◆ What the task requires ◆
Working through the entries below, find how many lines include "agent", then write only that number.

Source data
%%

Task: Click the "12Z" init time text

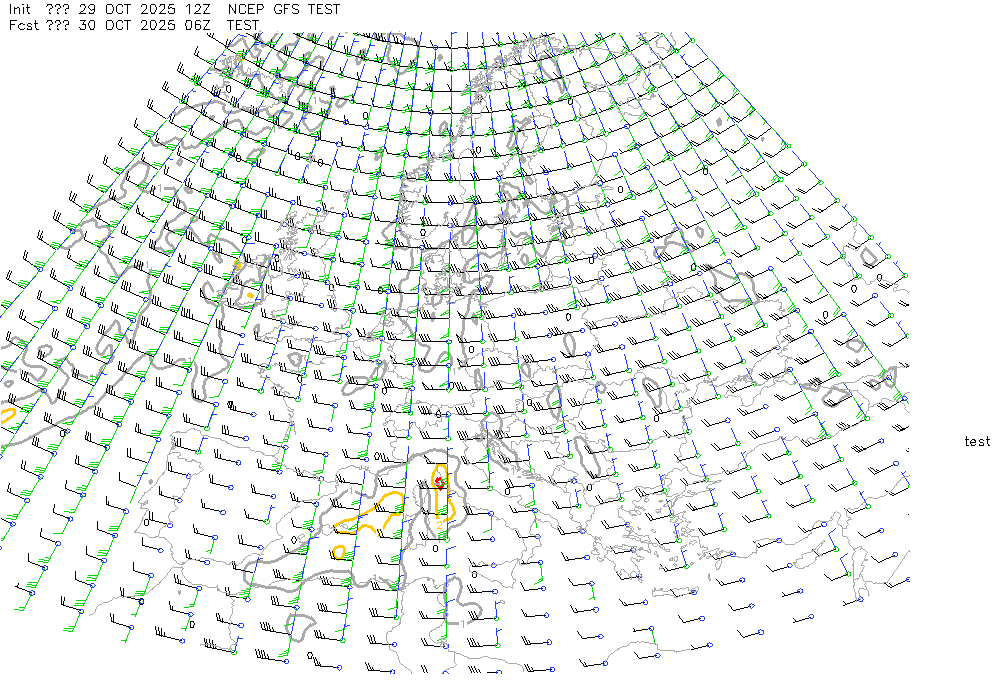Action: pos(194,9)
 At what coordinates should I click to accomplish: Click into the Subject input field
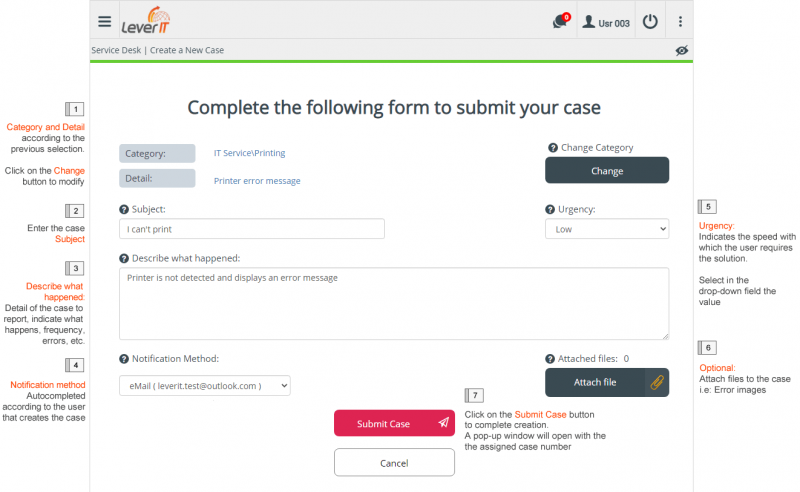[x=252, y=229]
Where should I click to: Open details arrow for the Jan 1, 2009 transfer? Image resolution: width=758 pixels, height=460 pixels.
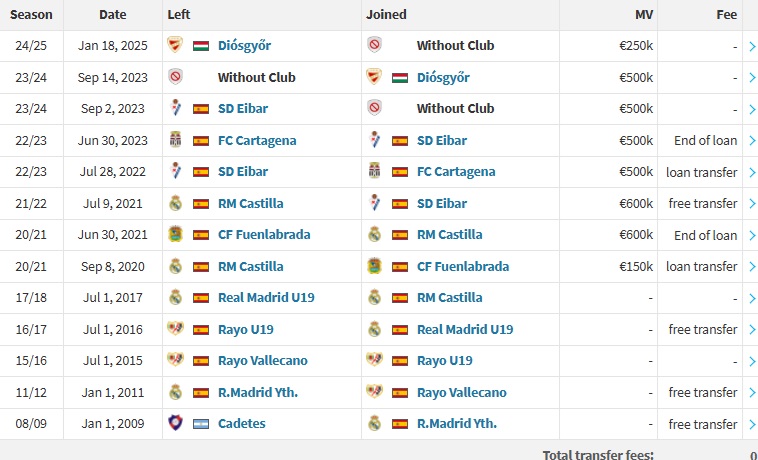(752, 425)
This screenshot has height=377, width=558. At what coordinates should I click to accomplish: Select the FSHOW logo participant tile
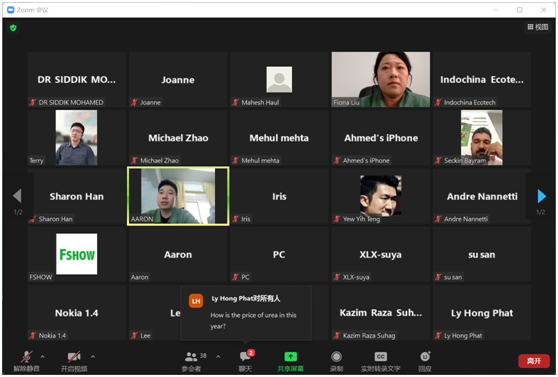(77, 254)
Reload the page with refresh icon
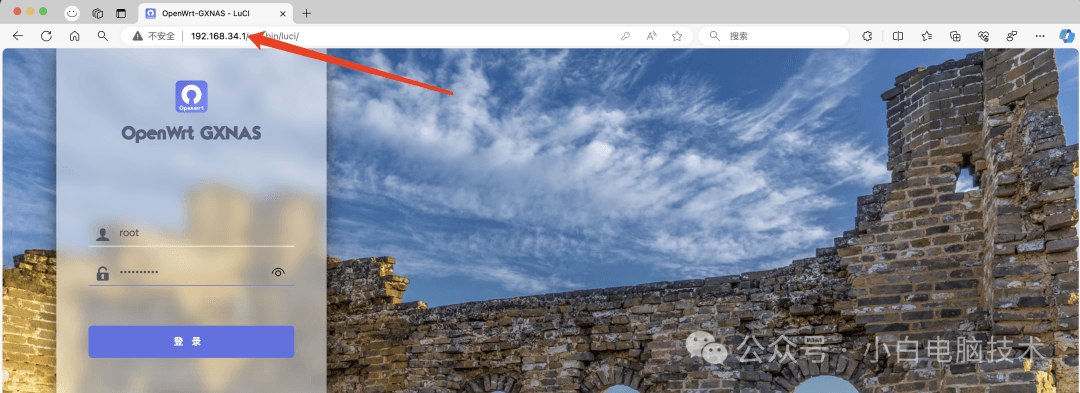Viewport: 1080px width, 393px height. click(46, 36)
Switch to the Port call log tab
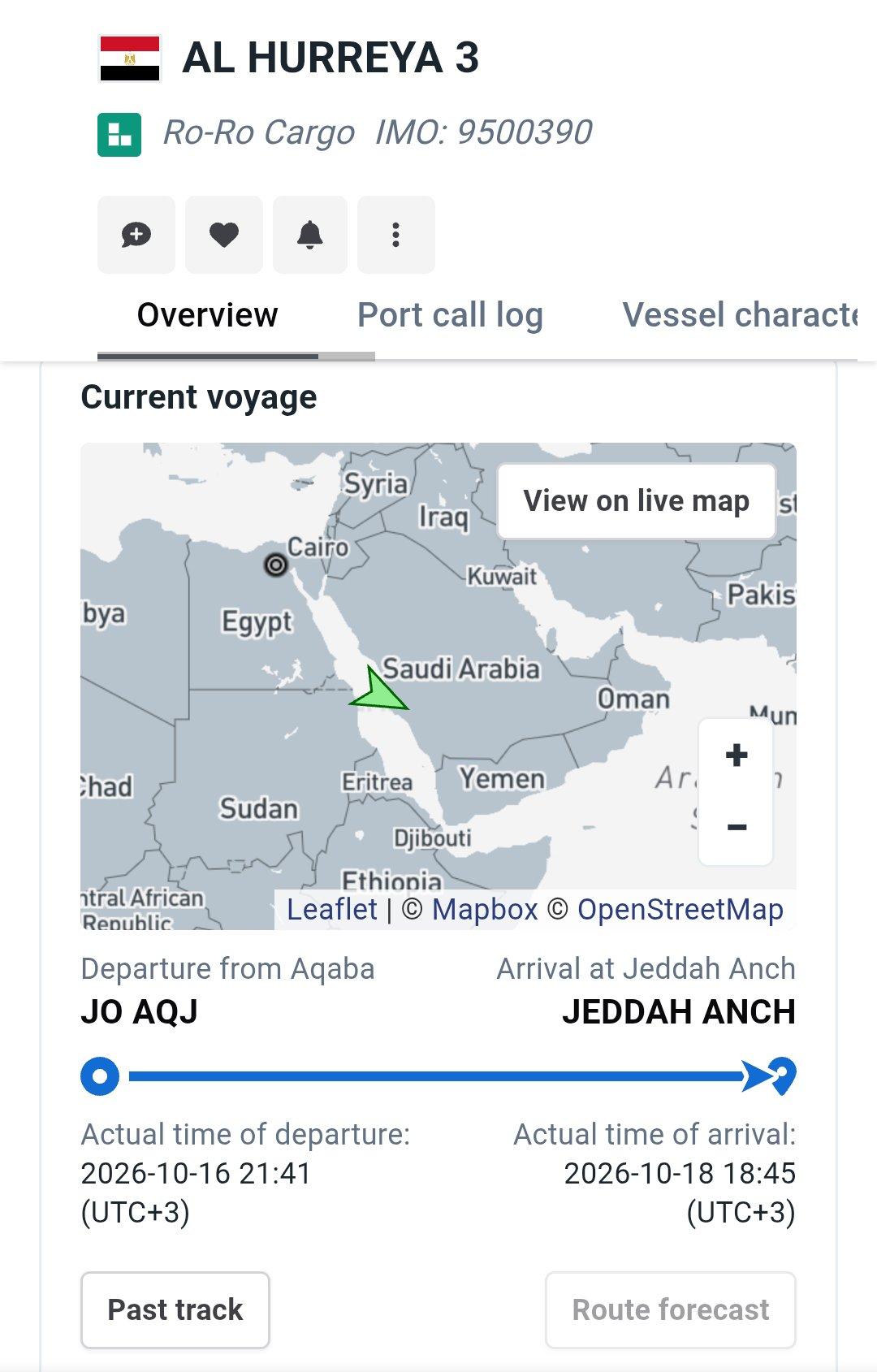 (x=450, y=315)
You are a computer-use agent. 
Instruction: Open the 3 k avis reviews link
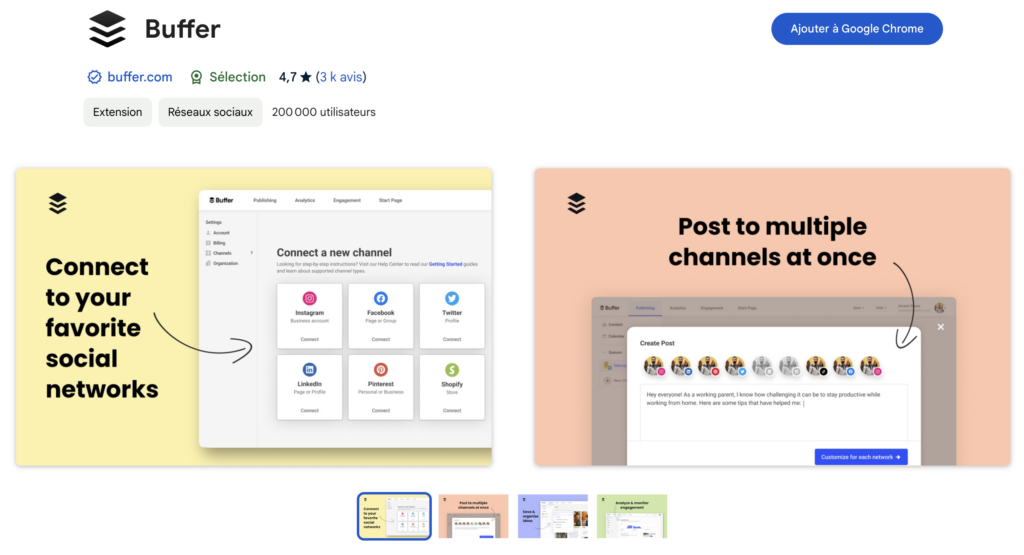click(341, 77)
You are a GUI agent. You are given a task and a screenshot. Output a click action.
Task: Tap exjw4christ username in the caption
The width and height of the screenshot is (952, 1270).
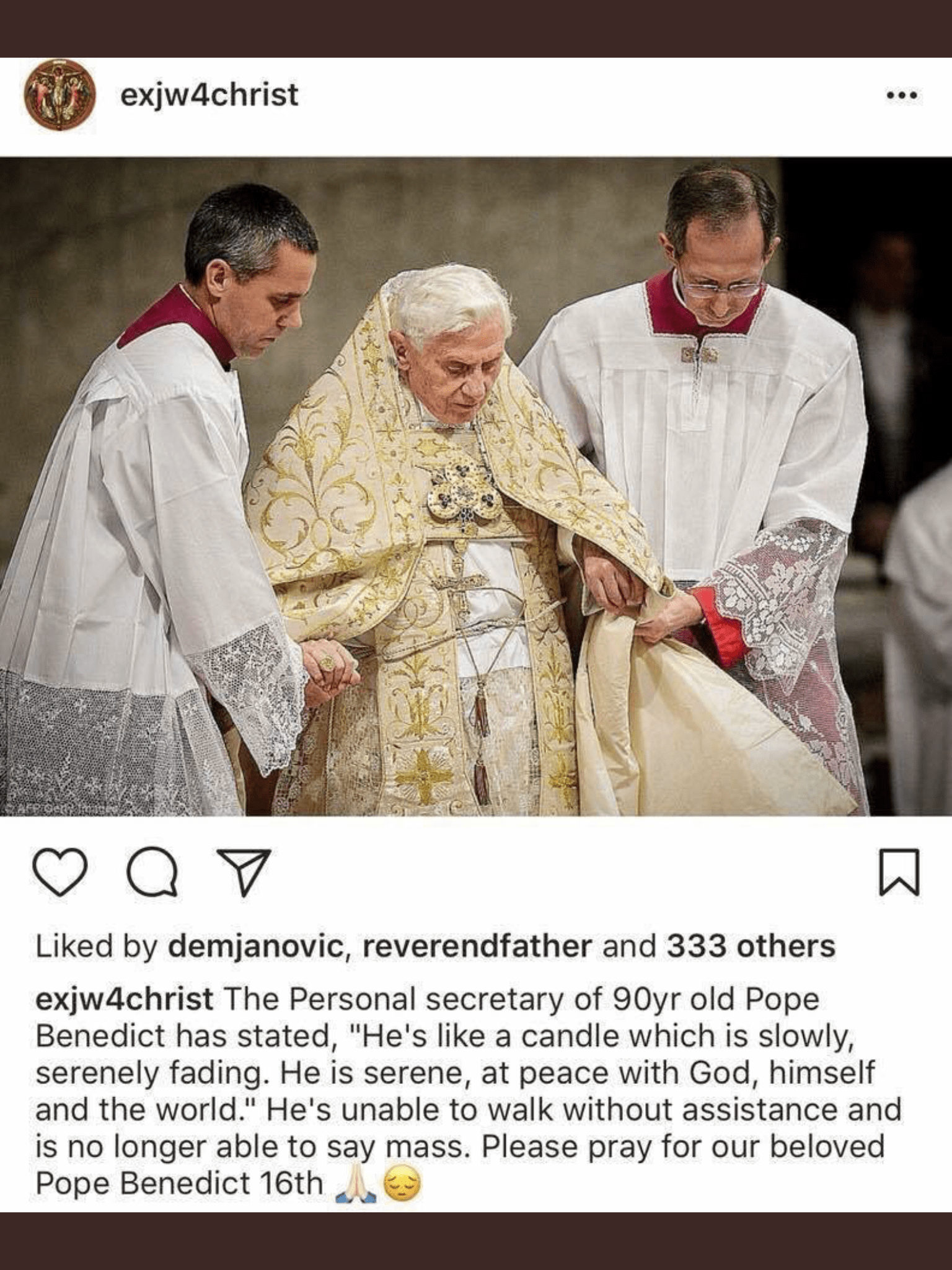(125, 999)
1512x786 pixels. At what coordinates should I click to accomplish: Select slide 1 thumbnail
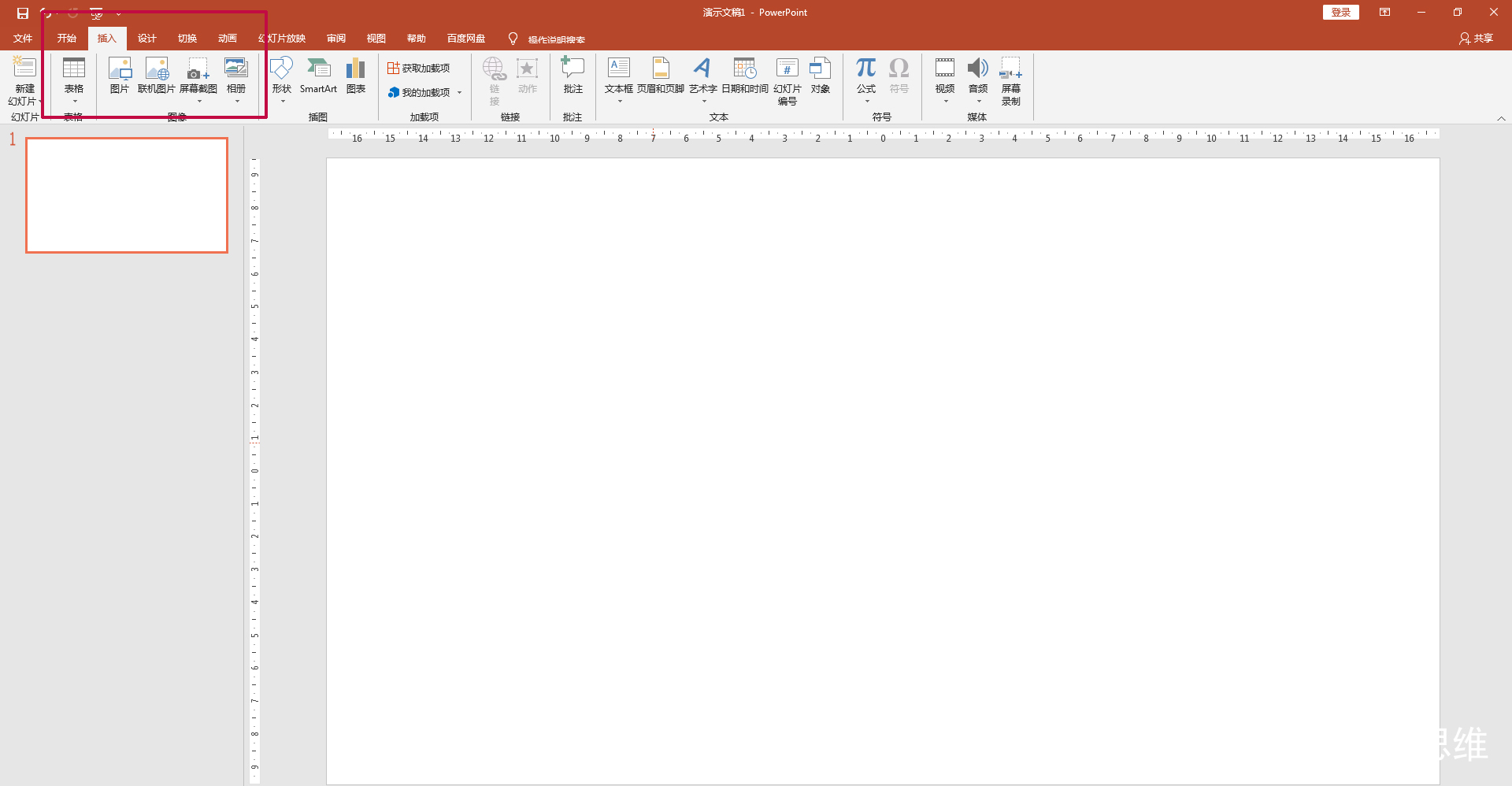pyautogui.click(x=127, y=195)
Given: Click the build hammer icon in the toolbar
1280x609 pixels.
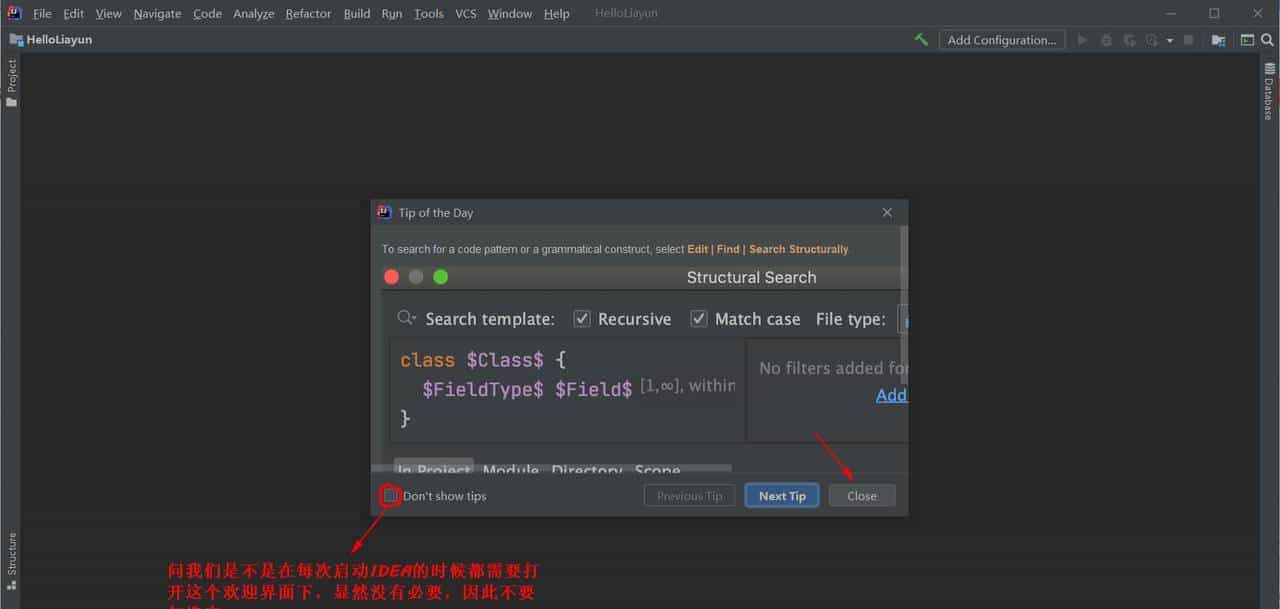Looking at the screenshot, I should point(921,39).
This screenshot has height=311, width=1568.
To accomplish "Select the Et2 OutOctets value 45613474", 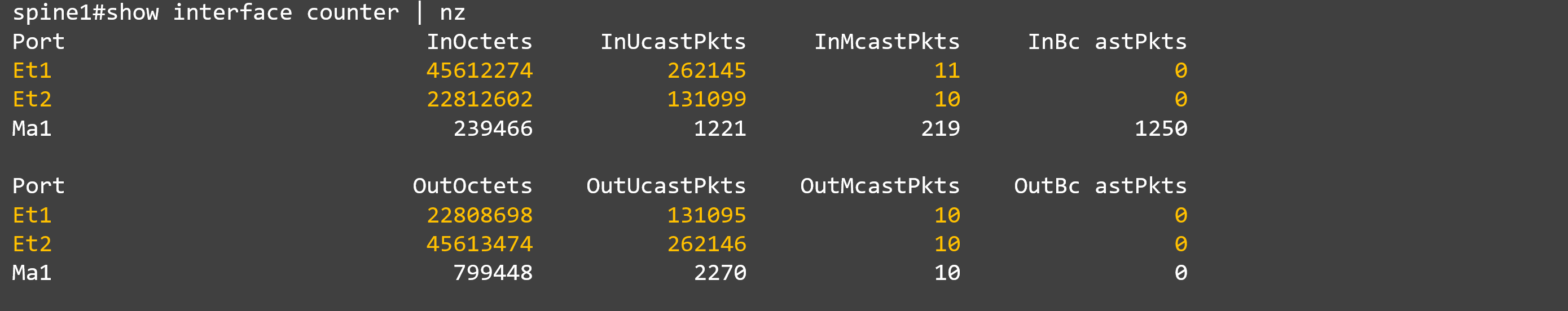I will coord(479,244).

%%

◆ Exercise answer ◆
2